Durante meia hora, ele contou suas experiências com o teatro e fez uma interessante comparação para explicar por que abre mão de novas tecnologias na encenação: "É como na cama: aparatos podem criar momentos incríveis, mas eles não são essenciais e, às vezes, são até tediosos". Leia a seguir trechos da entrevista. (FCy)

Folha - A peça que o sr. apresenta no Brasil, "O Traje", fala sobre a vida em guetos da África do Sul. O senhor visitou guetos lá, como foi sua experiência?
Peter Brook -
Já estive muitas vezes na África do Sul e tenho um ciclo de peças sobre esse país. Acho que a vida lá não é muito diferente da que vi no Brasil, quando passei por aí há 20 anos. "O Traje", em específico, trata de questões domésticas entre marido e mulher, sobre a relação homem-mulher.

Folha - Em seu livro "A Porta Aberta", o sr. diz que o mais importante no teatro é a faísca, que é ela que traz o novo em uma encenação. Como o senhor consegue realizá-la?
Brook-
O fundamental é o processo de criação com os atores. É por meio dessa relação que se traz o fundamental no teatro.

Folha - E como é esse processo? O sr. utiliza improvisações?
Brook -
É importante saber que, quando as pessoas querem ser atletas e ir para os Jogos Olímpicos, elas precisam desenvolver músculos em seus corpos; quando alguém estuda para ser um escritor, ele não perde tempo sentado em frente ao seu computador, pois cada célula de seu corpo está trabalhando; quando alguém quer ser músico, é outra parte que deve ser desenvolvida.
Um ator deve ter todas essas qualidades ao mesmo tempo.
Há uma confusão, atualmente, porque se pensa que apenas exercitar o corpo seja suficiente. Trabalhar o corpo é importante, mas é apenas o começo. Depois disso, o ator deve trabalhar outros lados, ele deve ser inteligente, não pode ser estúpido, o que não significa que deva ser brilhante, mas é um outro tipo de inteligência. Ele deve ser muito sensível, e falo de uma sensibilidade diferente da do jogador de futebol.
Por isso não posso falar apenas da improvisação; há centenas de processos diferentes que devem acontecer simultaneamente. Não posso lhe dar uma simples resposta, porque a criação demanda muitos elementos.

Folha - Sua autobiografia, "Fios do Tempo", foi lançada recentemente no Brasil e é um texto diferente das biografias tradicionais.
Brook -
Eu escrevi porque fui convidado; em verdade não queria fazer, mas fui convencido.

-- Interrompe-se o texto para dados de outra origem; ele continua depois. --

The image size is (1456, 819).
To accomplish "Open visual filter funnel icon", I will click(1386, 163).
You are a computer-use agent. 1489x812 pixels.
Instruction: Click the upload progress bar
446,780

Desde o início, meu objetivo não era contar sobre tudo em minha vida, mas tentar encontrar diferentes visões que se encaixassem.

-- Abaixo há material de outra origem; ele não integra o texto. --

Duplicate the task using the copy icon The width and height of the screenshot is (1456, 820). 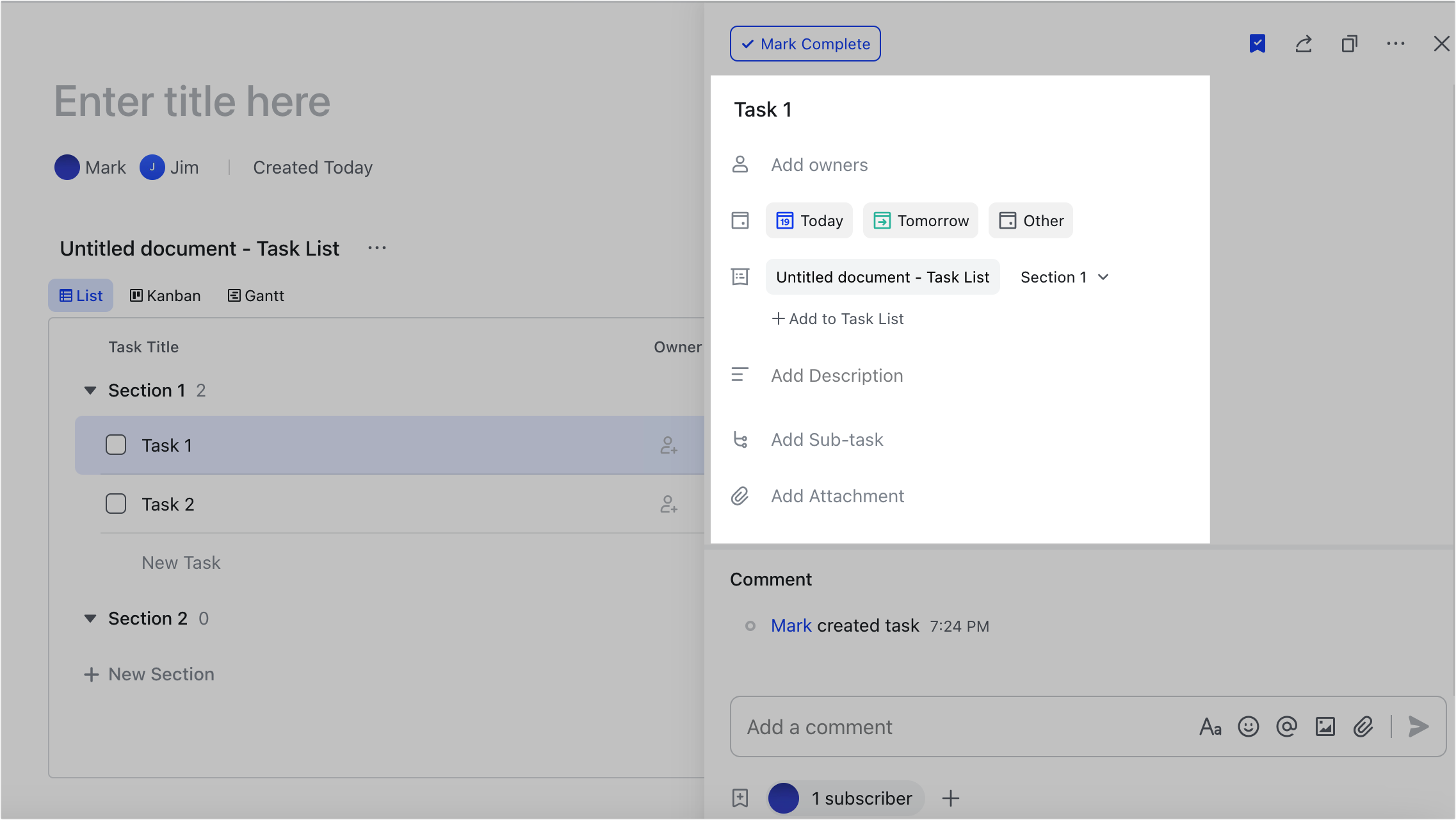coord(1350,44)
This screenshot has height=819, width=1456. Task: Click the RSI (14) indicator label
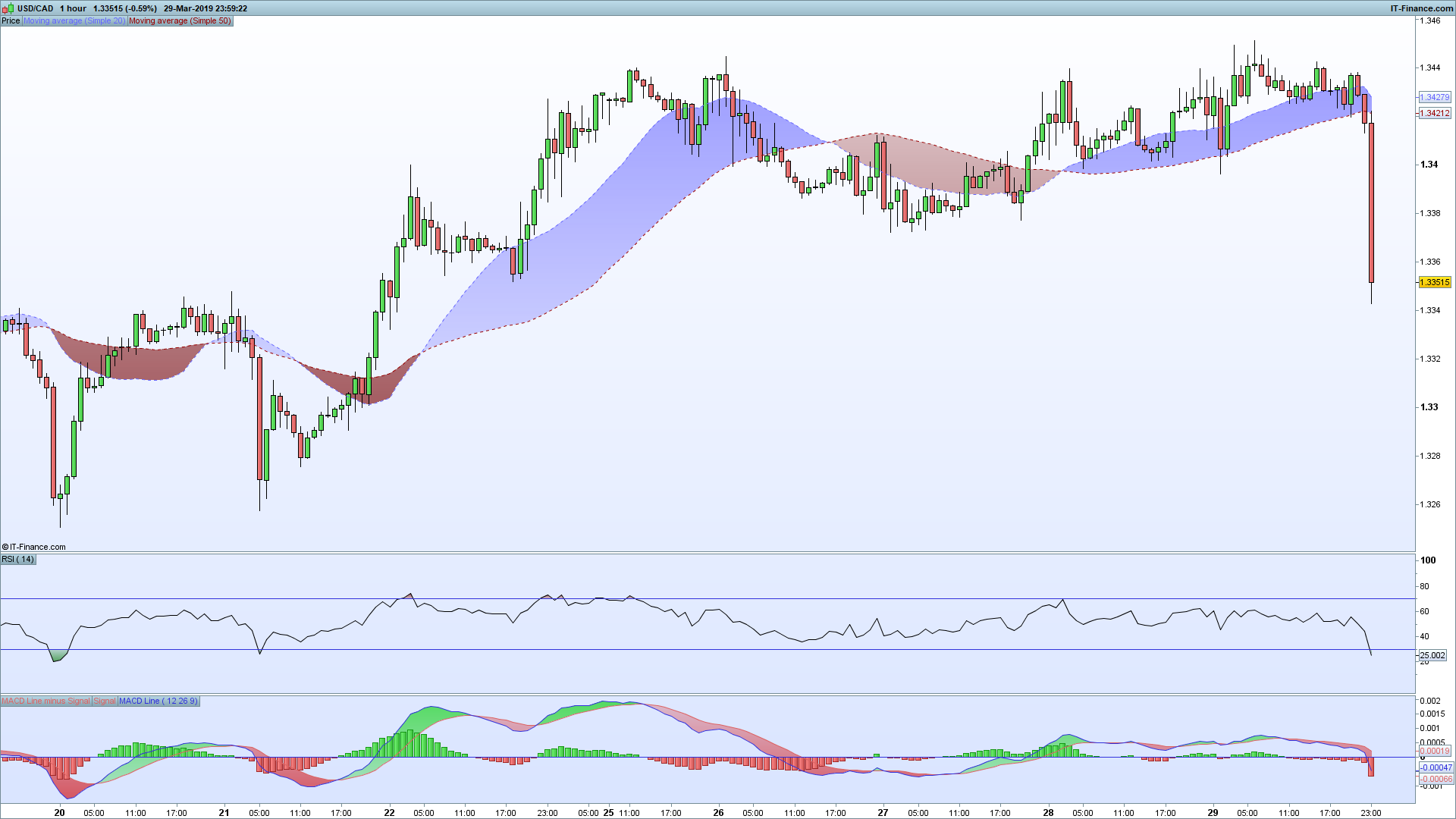pos(17,560)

Folha - A maioria de seus livros foi publicada aqui, e o sr. tem grande influência sobre dramaturgos brasileiros, o senhor sabia?
Brook -
Eu já estive no Brasil para divulgar o filme "Encontro com Homens Notáveis", de 1979. Passei por São Paulo, Rio de Janeiro e Salvador. Tive ótimos encontros com gente de teatro, mas, infelizmente, desde então não voltei. Acabo de começar a ensaiar "Hamlet", e isso é a única coisa que me impede de voltar ao Brasil. Senão eu iria. Várias vezes fui convidado, mas nunca deu certo. Meu desejo de voltar é muito grande. Estou muito decepcionado agora porque "O Traje" estava em negociações para ser apresentado em São Paulo, mas parece que ele não é espetacular o suficiente para a cidade.

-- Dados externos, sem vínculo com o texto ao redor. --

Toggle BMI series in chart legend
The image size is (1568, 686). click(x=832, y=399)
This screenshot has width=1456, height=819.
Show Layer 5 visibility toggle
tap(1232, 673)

Folha - E como é trabalhar novamente com Shakespeare?
Brook -
Bem, eu acho que já escrevi isso, o grande feito heróico em dramaturgia é Shakespeare. Nossa obrigação no trabalho hoje é tentar fazer algo novo. Como sempre reconheço que não consigo fazer algo tão bom como ele, a ele retorno regularmente. É muito interessante perceber o quanto é possível ser feito ao traduzir Shakespeare. Para um inglês, voltar à língua em suas origens é um grande prazer, e estou muito feliz por poder realizar "Hamlet" agora.

Folha - E o elenco?
Brook -
É uma produção que não poderia acontecer na Inglaterra ou na América, porque uso um elenco internacional. De certa forma, "O Traje" é uma exceção, porque a mistura de raças é comum em meu trabalho e será continuada em "Hamlet". A razão de isso não ocorrer em "O Traje" é o respeito pelas pessoas que muito recentemente viveram essas situações, e por isso ela deve ser representada próxima do original.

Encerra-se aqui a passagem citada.